Débarrassé de toute illusion politique, le pilote plonge dans une profonde mélancolie – «Nous allons vers les temps les plus noirs du monde». Ces tourments lui inspirent sa prophétique Lettre au général X, méditation sur le règne à venir de la technique, les ravages du consumérisme, la fin des villages, l’assèchement de la vie de l’esprit. Malgré son âge (44 ans), il parvient à force de suppliques auprès des autorités militaires américaines, à rejoindre les combattants. Enfin, il va défendre la liberté, la vraie, celle «qui se situe exactement à la frontière de l’empire intérieur». Quand, ce 31 juillet à 8 h 45, le Lightning 223 s’élève au-dessus de Bastia, le pilote est semblable au «prisonnier délivré qui s’émerveille de l’immensité de la mer». Il ne reviendra pas. Comme pour Péguy, son sacrifice ultime renvoie à ses détracteurs sa lumière éblouissante. ■
Bio express
29 juin 1900. Naissance d’Antoine de Saint-Exupéry.

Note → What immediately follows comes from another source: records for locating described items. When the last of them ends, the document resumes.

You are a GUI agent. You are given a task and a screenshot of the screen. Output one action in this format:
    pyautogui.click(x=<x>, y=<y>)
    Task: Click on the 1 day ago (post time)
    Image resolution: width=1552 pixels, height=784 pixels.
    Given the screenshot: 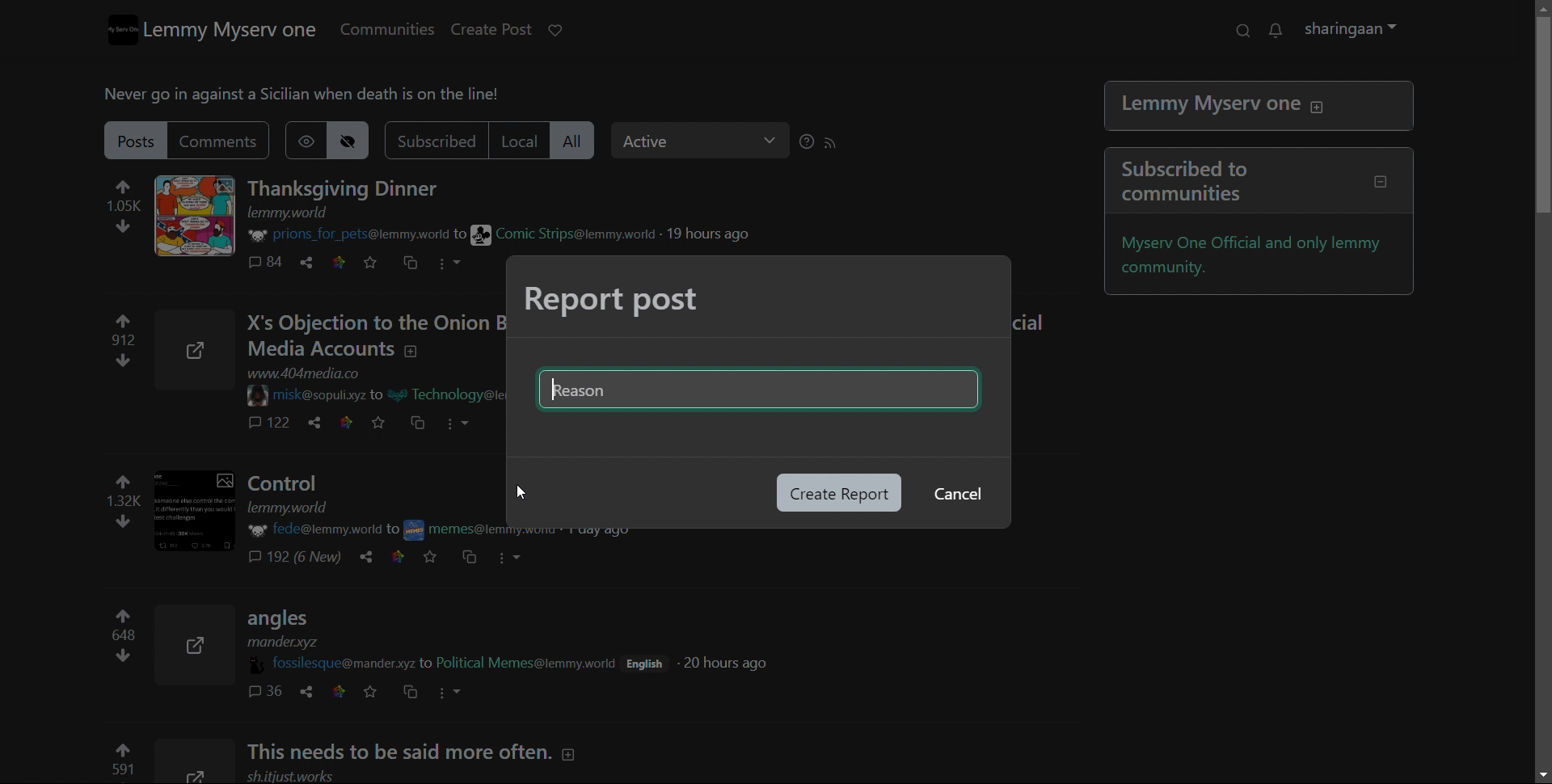 What is the action you would take?
    pyautogui.click(x=603, y=534)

22 juillet 1912. Saint-Exupéry découvre l’aviation au terrain d’Ambérieu.
12 octobre 1926. Après avoir été employé de bureau et représentant en camions, Saint-Exupéry intègre la compagnie Latécoère.
6 juillet 1929. Le pilote est nommé chef d’escale au fort de Port-Juby, deuxième étape de la ligne Casablanca-Dakar.
23 avril 1931. Antoine de Saint-Exupéry épouse Consuelo Suncin de Sandoval.
10 août 1936. Envoyé comme reporter durant la guerre d’Espagne.
6 avril 1943. Parution du Petit Prince.
31 juillet 1944. Disparition dans la mer Méditerranée.